MOLOC pursues three routes in parallel, i.e. optical, electrical and chemical addressing, for providing inputs to molecular quantum systems and taking advantage of their internal degrees of freedom. In order to reach the objectives and remain focused, the research efforts of the eight MOLOC participants are organized into four interconnected S/T work packages:-

• WP1 is a theoretical WP whose functions are to collaborate with the experimental participants in the design of novel logic schemes, the characterization of new properties emerging in the experimentally implemented structures, the investigation of dynamics upon optical and electrical addressing, and the theoretical investigation of non Boolean logic for optical and electrical addressing and parallel computing. WP1 gathers two participants: Prof. R. D. Levine (HUJI, work-package leader) and Prof. F. Remacle (ULg)

• WP2 is devoted to optical addressing of molecular and atomic structures as dopants in solid state, in surface layers and in solution. The WP is essentially defined by the application of (coherent and incoherent) optical interactions between several laser pulses and matter, e.g. implementing resonant multi-photon excitations. The WP gathers four principal investigators (PIs) from three participants : Prof. T. Halfmann (TUKL, work package leader) and Prof. K. Bergmann (TUKL), Prof. R. Weinkauf (UDUS) and Prof. K. L. Kompa (MPQ)

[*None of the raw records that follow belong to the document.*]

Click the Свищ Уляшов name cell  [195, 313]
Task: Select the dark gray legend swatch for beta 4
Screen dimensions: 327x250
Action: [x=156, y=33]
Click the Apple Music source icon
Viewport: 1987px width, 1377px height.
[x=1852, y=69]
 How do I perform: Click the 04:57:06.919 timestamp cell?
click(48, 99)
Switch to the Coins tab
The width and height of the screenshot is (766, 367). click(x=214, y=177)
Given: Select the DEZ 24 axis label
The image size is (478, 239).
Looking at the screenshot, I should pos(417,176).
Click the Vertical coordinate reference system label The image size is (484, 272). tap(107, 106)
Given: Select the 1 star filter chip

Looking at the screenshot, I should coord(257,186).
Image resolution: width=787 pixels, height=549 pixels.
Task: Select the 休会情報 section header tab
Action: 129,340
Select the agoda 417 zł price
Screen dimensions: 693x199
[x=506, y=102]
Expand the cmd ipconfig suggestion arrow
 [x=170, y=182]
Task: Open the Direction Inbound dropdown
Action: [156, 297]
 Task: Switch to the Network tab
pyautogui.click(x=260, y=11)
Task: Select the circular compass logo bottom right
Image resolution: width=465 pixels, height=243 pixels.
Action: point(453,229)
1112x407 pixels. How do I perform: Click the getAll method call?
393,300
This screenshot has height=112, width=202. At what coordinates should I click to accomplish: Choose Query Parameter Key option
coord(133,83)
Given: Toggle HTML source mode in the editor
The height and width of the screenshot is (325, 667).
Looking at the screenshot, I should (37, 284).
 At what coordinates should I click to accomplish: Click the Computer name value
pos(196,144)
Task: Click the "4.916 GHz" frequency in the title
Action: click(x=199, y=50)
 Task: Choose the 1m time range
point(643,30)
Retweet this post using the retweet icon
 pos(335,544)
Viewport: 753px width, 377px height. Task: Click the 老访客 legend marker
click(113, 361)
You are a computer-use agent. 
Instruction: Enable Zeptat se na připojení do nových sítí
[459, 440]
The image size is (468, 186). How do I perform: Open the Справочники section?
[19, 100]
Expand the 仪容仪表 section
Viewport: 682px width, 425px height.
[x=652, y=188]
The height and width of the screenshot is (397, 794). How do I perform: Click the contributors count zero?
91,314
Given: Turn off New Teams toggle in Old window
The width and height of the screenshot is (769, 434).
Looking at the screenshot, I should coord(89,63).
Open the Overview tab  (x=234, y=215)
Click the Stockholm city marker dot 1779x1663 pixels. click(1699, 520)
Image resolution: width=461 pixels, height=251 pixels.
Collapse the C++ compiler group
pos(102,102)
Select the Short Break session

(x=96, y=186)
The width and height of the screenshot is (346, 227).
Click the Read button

• WP3 is devoted to the synthesis of functionalized nanostructures on surfaces. The electronic functions of the nanostructures will then be triggered by electrical, electrochemical, optical or chemical inputs. This is lead by Prof. Itamar Willner(HUJI).

• WP4 is devoted to the electrical addressing of molecular systems in a solid, dry state configuration. The addressed systems will range from artificial dopant molecules to hybrid nanoparticle-molecule systems deposited in various nanoelectrode configurations. WP4 gathers three PIs from two participants: Prof. Sven Rogge (TU-Delft, WP leader) and Prof. Rainer M. Waser and Dr. Silvia Karthäuser (FZ-Jülich).
WP5 is devoted to management and assessment of progress and results. The workpackage leader is the coordinator, Prof. F. Remacle (ULg). WP6 deals with dissemination and IPR protection. It is lead by Prof. R. M. Waser (FZ-Jülich).

The four S/T workpackages are strongly interconnected as can be seen from the common tasks, deliverables and milestones listed in the work packages descriptions (Tables 1.3c) below. More details about the work planned can be found in the Supplements related to each WP’s at the end of section 1.3.
• The design and implementation of complex molecular logic schemes at the laboratory level requires a close interaction between WP1 and the experimental WP2, WP3 and WP4.
• WP1 will provide support towards a physical understanding of the dynamics charge and energy transfer, and of the conformational changes initiated by optical and/or electrical inputs. The latter are the basis for processing the information at the molecular scale and realizing complex operations. The teams in WP1 exhibit a broad theoretical experience in implementing logic by coherent and multi-photon excitation schemes, which is a solid basis for cooperation with WP2. Moreover, the teams in WP1 have also explored electrical properties of quantum dots arrays which provides its close links to WP3 and WP4
• WP3 will provide hybrid-nanostructures, which will also be electrically addressed in the nanostructure configurations realized in WP4. This will provide new insights into the physical understanding of charge transport properties and into the design of more complex molecular logic schemes.
• Besides experiments using chemical addressing, WP3 will provide molecular samples, such as new molecular dopants suited for optical addressing (WP2) and immobilization (WP4).
• The functionalization of nanoparticles by photoactive, electroactive and chemi responsive capping monolayers will be undertaken within WP3 and provided to WP4. Tailored synthesis for WP2 will be provided by participant 6 (IW).
• A major part of the experimental projects in WP2 and WP4 are characterized by complementary routes towards addressing of quantum systems. While WP2 deals (among other tasks) with optical addressing of atomic or molecular dopants in solids, WP4 deals with electrical addressing of atomic and molecular dopants in solids. In both cases, the relevant media are dopants in solids, while the addressing is established in alternative, i.e. complementary, ways. Moreover, some projects of WP2 deal with the readout of molecular logic on surfaces by electron transfer or electron emission. This technique connects a basic concept of WP2, i.e. optical addressing of molecules, with the basic concept of WP4, i.e. electronic addressing.